Humans can feel all over their body because the skin has touch sensitive cells distributed all over it. If you clad us in a suit of armor however we would lose much of that sensitivity. That would not be much more than an inconvenience to us but to a hunting spider it would be disastrous. Spiders, like other arthropods, have a tough exoskeleton which protects their bodies. But how are they to sense what they are touching, how much it is moving, or what the stress is on their legs? They have small slits in the exoskeleton which allow for stress to be measured by the deformation of the slit by force. This allows spiders to get a much better sense of their world than would otherwise be possible.
In most societies it is polite to keep one’s tongue inside your mouth. Unfortunately for catfish this is impossible because their entire body is covered in taste sensitive cells. Using up to 175,000 of them they can taste in all directions from the water which flows over them. Their amazing sense of taste gives them the ability to detect the presence of prey from far away but also to locate their position when close by in the muddy waters they typically live in.

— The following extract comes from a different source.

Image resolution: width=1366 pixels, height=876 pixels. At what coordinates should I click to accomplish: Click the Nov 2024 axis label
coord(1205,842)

Many animals which have evolved in dark environments have either only rudimentary, vestigial eyes or have lost their eyes entirely. In the very near pitch black of a cave there is no advantage to species in maintaining organs of sight. The cave fish Astyanax mexicanus has entirely lost the use of its eyes and yet has developed a method of sensing the very small decrease in light given by being under a rock. When young this ability gives them the ability to flee predators and hide. The pineal gland in animals responds to light to govern an animals sense of day and night. In these fish the translucent body allows light to reach the pineal gland directly and it is this the fish use to find shelter.
There are a huge variety of eye forms to be found in nature. This makes the evolution of eyes surprisingly easy to understand, despite creationists raving about its impossibility. Most eyes which are more than simple light sensitive cells are composed of a lens, to focus light, and a patch of sensitive cells onto which the image of the world is projected. To focus the image the lens can change shape, as in humans, or move back and forth, as in octopuses, or in a variety of other ways. So while sight is common there is a type of crustacean, Copilia quadrata, which has a novel solution to imaging the world around them. Their eyes use two fixed lenses and a mobile sensitive spot. By moving the detector cells the Copilia builds up an image with a series of dots as it measures light levels in a number of positions.